If you would like to start working with the control and provide us with feedback, please write our support address or chat with us on Slack to sign up for testing.  Now is the time to contribute your additional feature ideas and report bugs.  Anyone who has a WPF Studio license is fully licensed to use the control in their apps.

New Features

Since our new post, we've continued to enhance the control and add new features.  First, you now can optionally display the root item in the control.  When you choose not to do so (the default), the root node's children will be the top-level items.

There is now more control over expandability and when children are queried.

A robust drag and drop system supports dragging to external controls, dragging and dropping on the same control, and dropping from external controls.  You have full control over the visual feedback that is provided and what happens when a drop executes.

The control supports data virtualization when virtualized lists of child items are used.  With data virtualization, it's possible to support paged retrieval of items as they are requested for display.

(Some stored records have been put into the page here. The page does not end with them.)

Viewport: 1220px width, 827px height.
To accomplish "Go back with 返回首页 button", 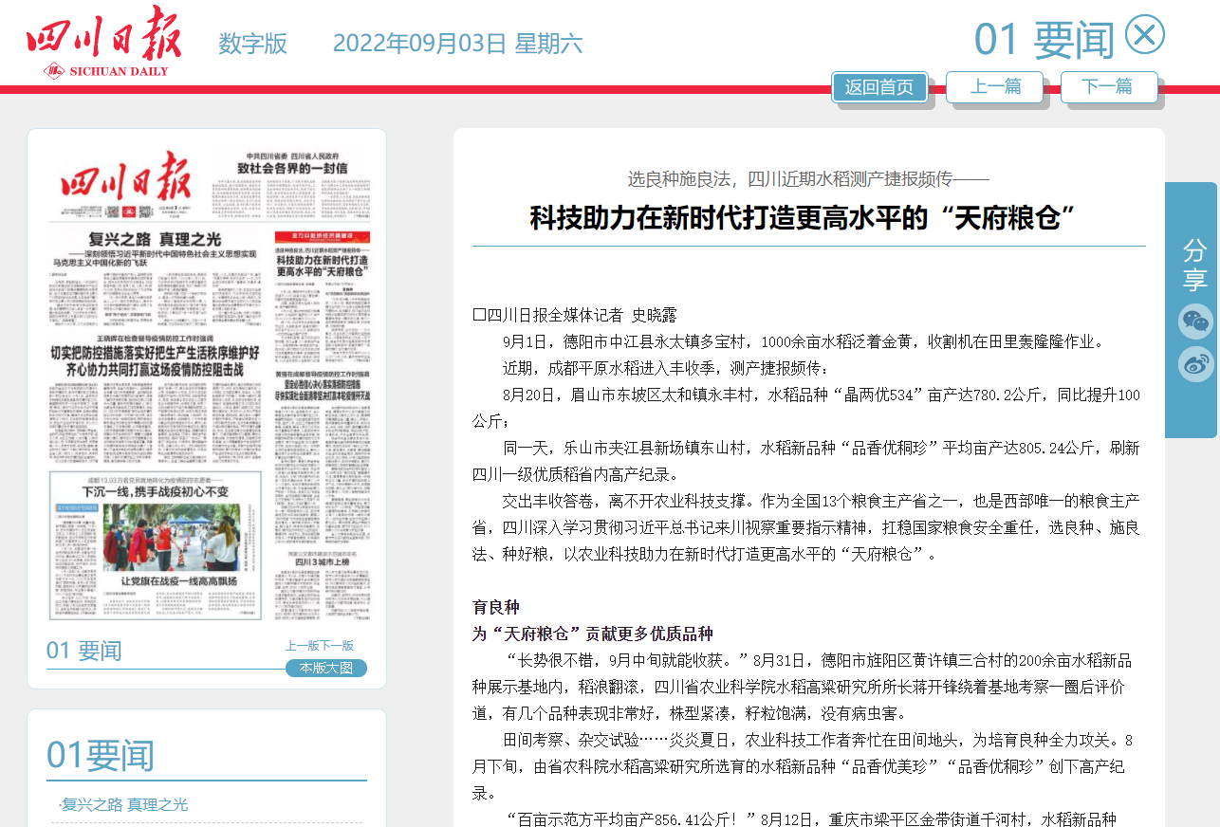I will click(879, 87).
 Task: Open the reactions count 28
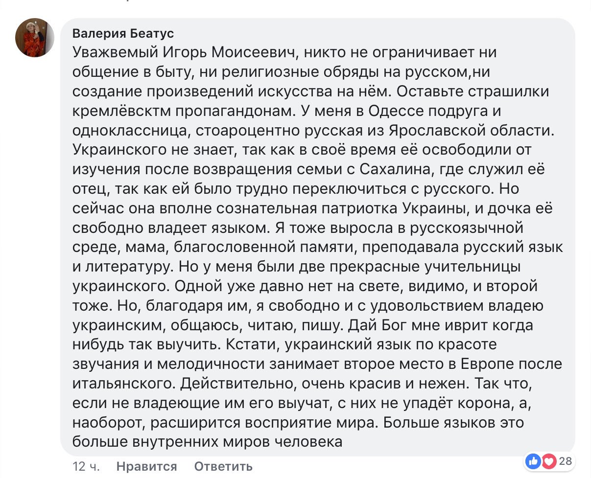click(x=565, y=461)
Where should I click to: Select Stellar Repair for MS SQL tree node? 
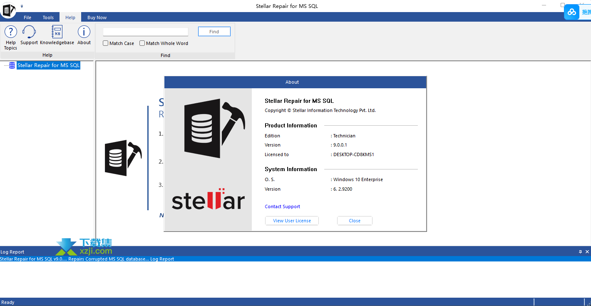coord(48,65)
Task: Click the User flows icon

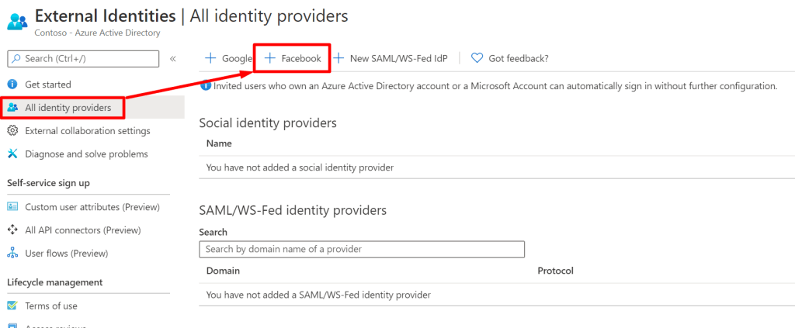Action: coord(12,254)
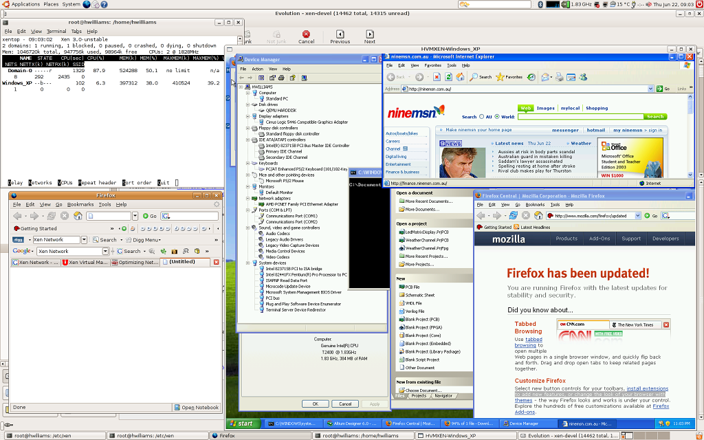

A couple new options determine how far items are indented based on their depth.

Feature Progress

Thus far these features have been completed (New! marks new features since the last post):

  • Fully customize the appearance of each node.
  • UI virtualization, allowing for hundreds of thousands of nodes to be loaded into a tree very quickly.
  • No scrollbar jumpiness as seen in other virtualized tree controls when scrolling vertically.
  • Use your own custom data models as the source for the tree, with no dependencies on UI or our interfaces. An adapter class is used (and can be fully customized to fit your model) to communicate between the UI and the model for things like expansion state, getting children, etc.
  • The adapter can be coded with bindings in XAML (convenient, yet can be slow in very large trees) or via method overrides (slightly more work but lightning fast).
  • New! Optionally show the root item in the control.
  • New! Fine-grained control over expandability and children query triggers.
  • Optional async loading with busy indicator display.
  • Events for expansion.
  • Events for selection.
  • Single or multi-selection, with Ctrl and Shift-based selection options.
  • Filter selection such as only allowing sibling nodes to be multi-selected, or nodes of the same depth.
  • All common tree hotkeys supported including special ones for expanding and collapsing entire branches.
  • Select or ensure nodes are visible by path.
  • Double-click and Return key default action handling.
  • Optional checkboxes within the data templates.
  • Intelligent text searching so when you start typing while the control has focus, it will auto-focus the item that matches the typed text.
  • Inline editing via F2 and single-click on a selected item.
  • Per-item context menus that can be constructed dynamically via an event.
  • New! Drag items to external controls, drop data from external controls, or drag/drop items within the control itself.
  • New! Dragged items can highlight above, on, and below drop areas for each item.
  • New! Single and multiple item dragging is supported.
  • New! Optional data virtualization optimization when using virtualized collections.
  • New! Indentation of top-level and other nodes can be set independently.

Summary

The TreeListBox control is now ready for alpha testing.  Please contact us via our ticket system or in Slack to sign up for testing and send in your feedback.  We will continue to refine the API based on your feedback before a future final release.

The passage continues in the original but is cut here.